**EXERCISE BRIEF**
List each line of the entries below in which the word "title" appears.
-- Begin EXTRACTED DATA --
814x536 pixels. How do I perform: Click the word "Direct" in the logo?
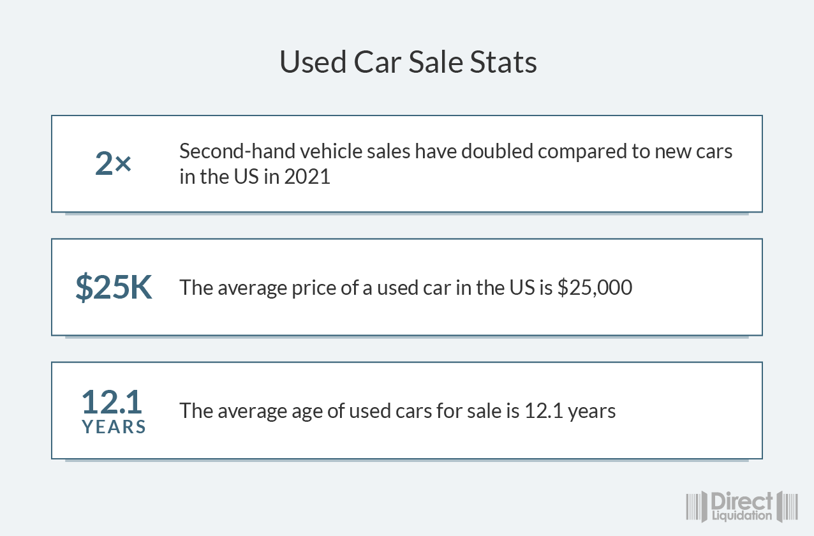741,500
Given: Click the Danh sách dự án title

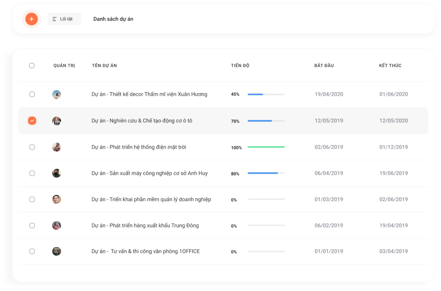Looking at the screenshot, I should point(113,19).
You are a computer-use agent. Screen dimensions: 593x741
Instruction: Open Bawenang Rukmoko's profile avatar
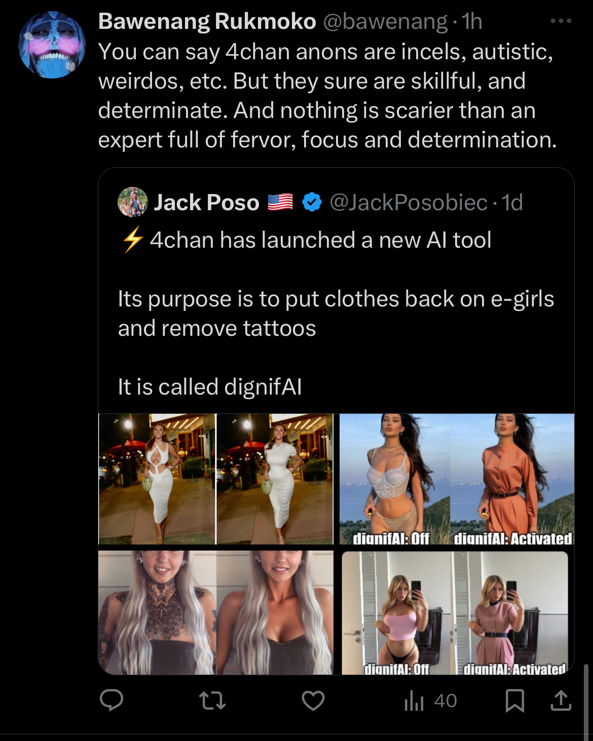click(52, 45)
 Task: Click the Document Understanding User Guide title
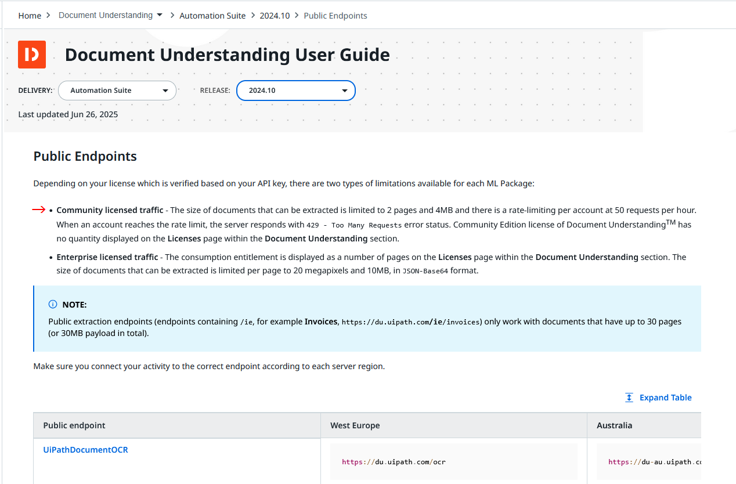[x=227, y=55]
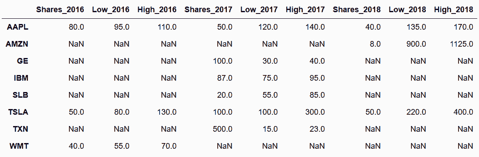Screen dimensions: 479x157
Task: Click the IBM row label
Action: click(x=21, y=78)
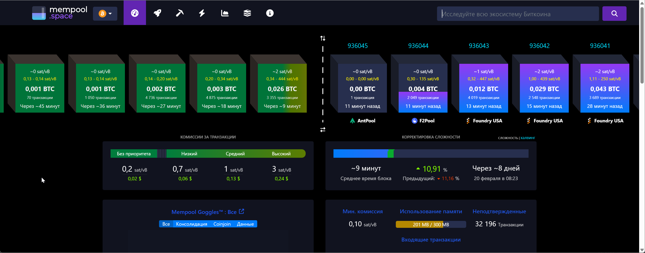Open the graphs chart icon
The image size is (645, 253).
(x=225, y=13)
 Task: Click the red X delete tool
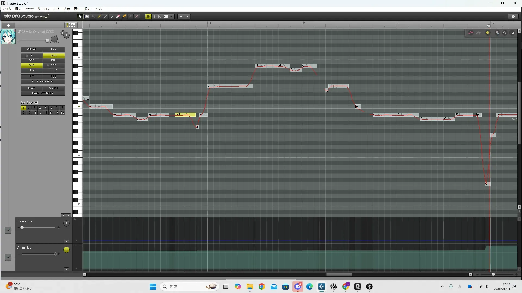137,17
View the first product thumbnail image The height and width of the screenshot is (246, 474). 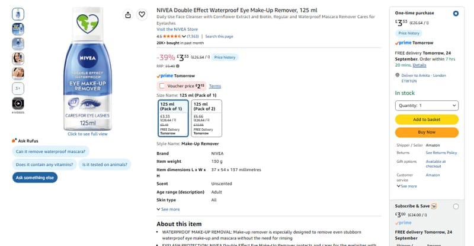coord(18,14)
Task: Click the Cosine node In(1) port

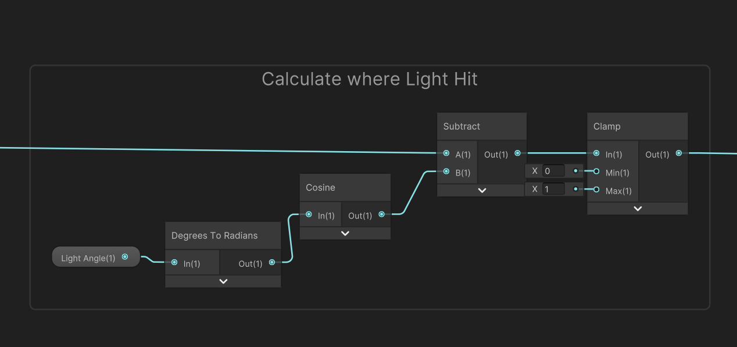Action: [x=309, y=214]
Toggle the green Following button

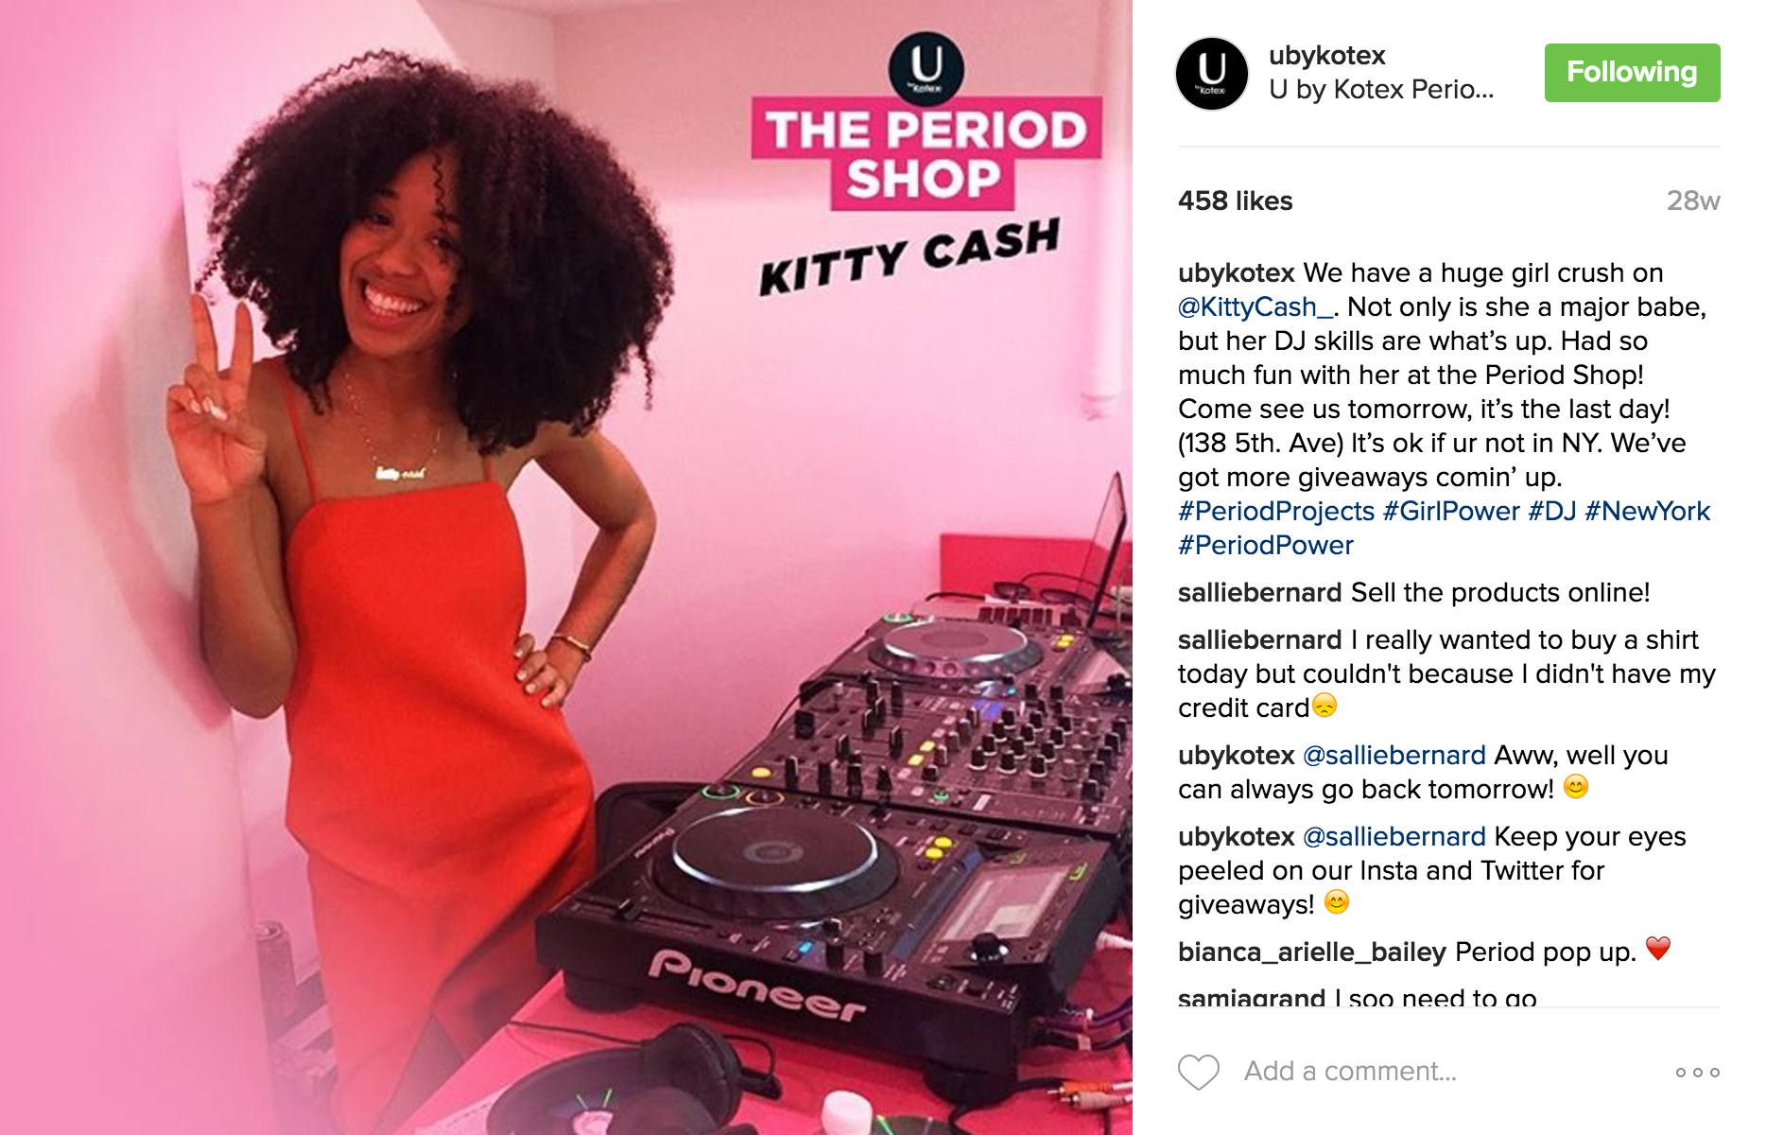1632,72
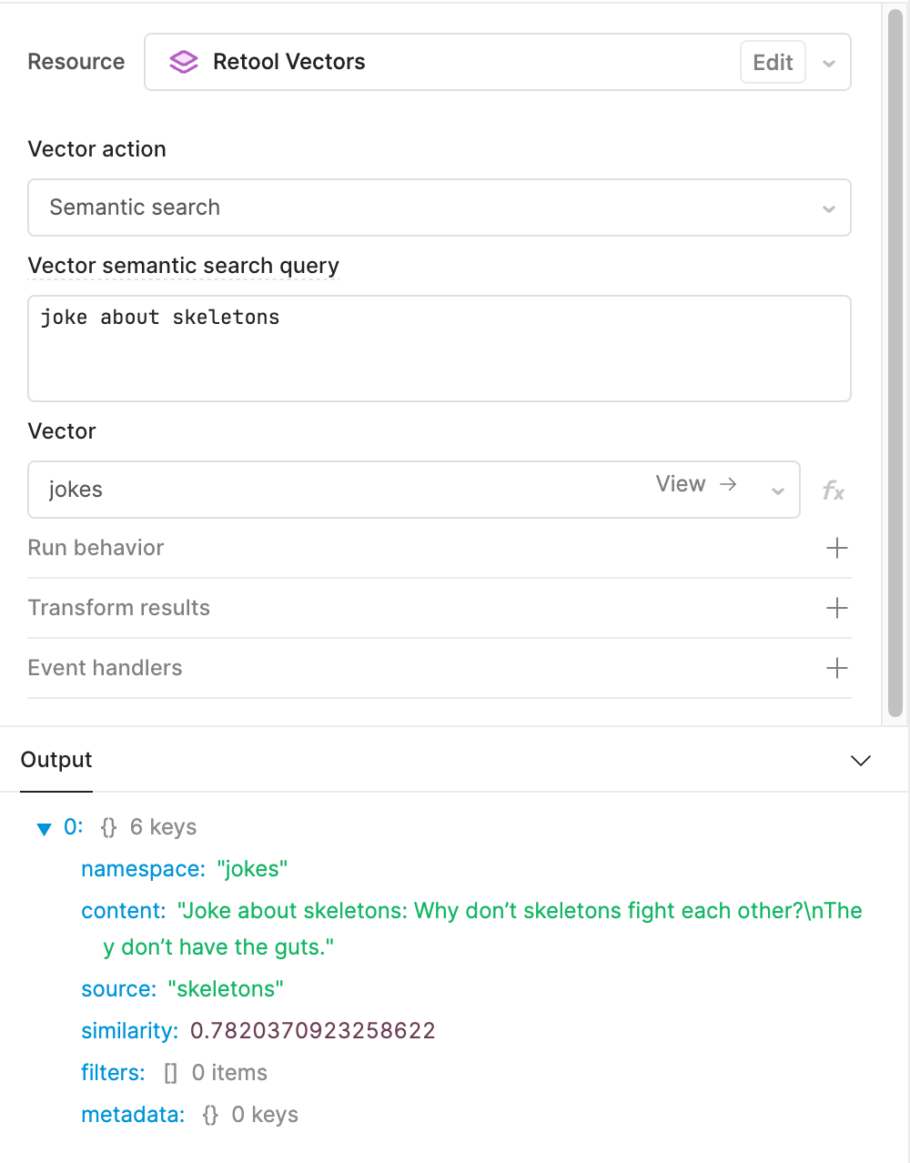Open the Semantic search action dropdown

click(440, 207)
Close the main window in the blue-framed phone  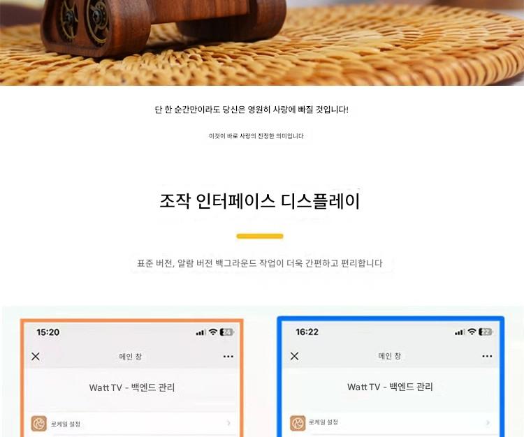294,356
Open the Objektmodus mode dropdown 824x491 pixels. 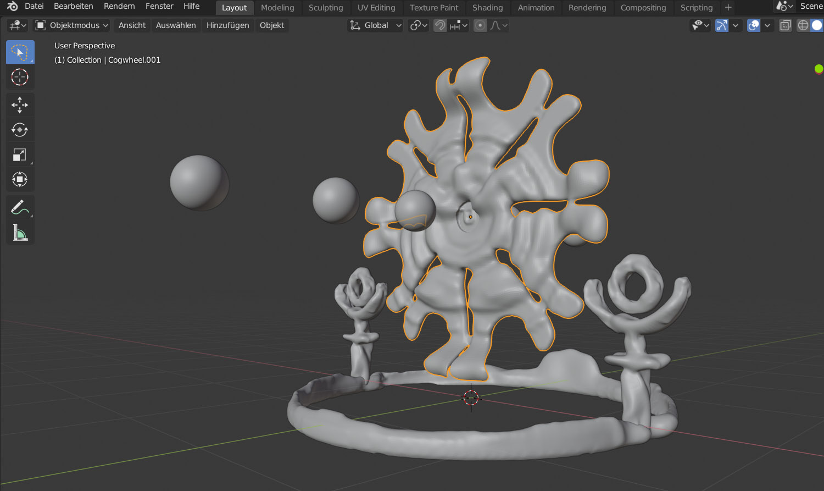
-- End EXTRACTED DATA --
**EXERCISE OUTPUT**
Given: Click the Danh sách dự án title
 Task: Click the Document Understanding User Guide title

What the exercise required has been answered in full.